The provocation was an apparently malevolent ‘amendment to the nomination form that a Muslim candidate has to sign while contesting election in Pakistan.
It has a clause stating an unqualified and total commitment to the concept of Khatm-e-Naboowat, meaning that you accept that Mohammed was the last Prophet, there can be no successor and you do not follow anybody else’s teachings.
The nuance is that this would keep the Ahmadiyyas out.
In the new nomination form, the clause was mentioned as a ‘declaration’ instead of ‘oath’ as in the past.
This, Rizvi said, was a conspiracy against Islam and its Holy Prophet.
The government said it was a clerical error.
He wanted the language restored and the law minister, retired Justice Zahid Hamid, fired.
He got both, and proclaimed victory.
The legend of Allama Khadim Rizvi was born.
He was back in 2018.
Now it was over the Supreme Court pronouncing Aasia Bibi not guilty and acquitting her.
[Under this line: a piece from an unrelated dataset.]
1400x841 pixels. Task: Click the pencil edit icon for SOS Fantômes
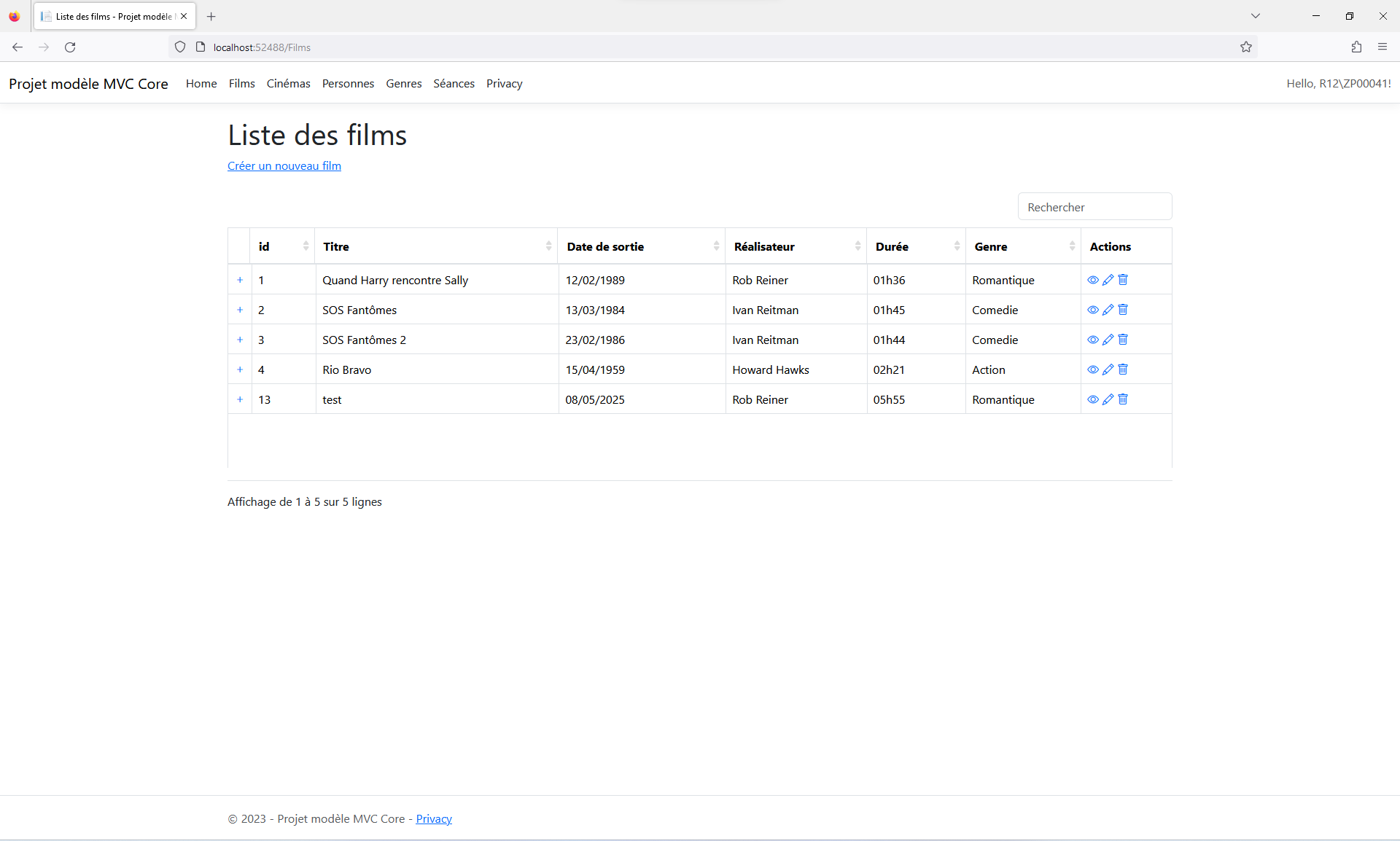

He called it a sacrilegious outrage and again laid siege.
By this time, the establishment was in a bind.
It wasn’t easy to keep holding on to a poor Christian woman after she’d been acquitted, and when her case had acquired much prominence in the Western world.
At one point, she was stealthily taken to the Pakistan air force base in Rawalpindi named after Air Marshal Nur Khan (PAF chief during the 1965 War) and then flown out on a chartered plane to The Netherlands for asylum.
Rizvi hit more headlines, like getting a film called Zindagi Tamasha banned on grounds of blasphemy.
Apparently, it contained some criticism of the Ulema and also insinuated that “bachcha bazi” (child sexual abuse) was rampant in those circles.
A few college and university teachers were also assassinated or injured by young students on charges of blasphemy in Rizvi’s organisation’s name.
But he denied any connection.
Rizvi had by now transformed his organisation into a formal political party: Tehreek-e-Labbaik Pakistan.
His vote counts were rising although not enough to win many seats.
This is the other remarkable thing about Pakistan.
That religious parties have great street power but are never able to impress voters.
In his case though, the challenge was more complex.
Because Imran Khan too was running his party and politics mostly in the name of conservative Islam.
Play his 2019 speech at the UN general assembly.
How passionately he reminds the (Western) world that it must desist from anything that Muslims see as ‘maligning our Holy Prophet…it hurts us’! He was reading the blasphemy law to the world in English.
Rizvi was saying the same thing in Punjabi.
For the voter, there was insufficient product differentiation.
Rizvi is now gone.
But the mass appeal of fundamentalism among a burgeoning, young, illiterate, unemployed and angry population isn’t.
Nor is the establishment’s need for such convenient instruments about to disappear.
They will find another Rizvi, or maybe more, going ahead.
Meanwhile, like most conspiracy theories in Pakistan, one about his sudden death might also endure.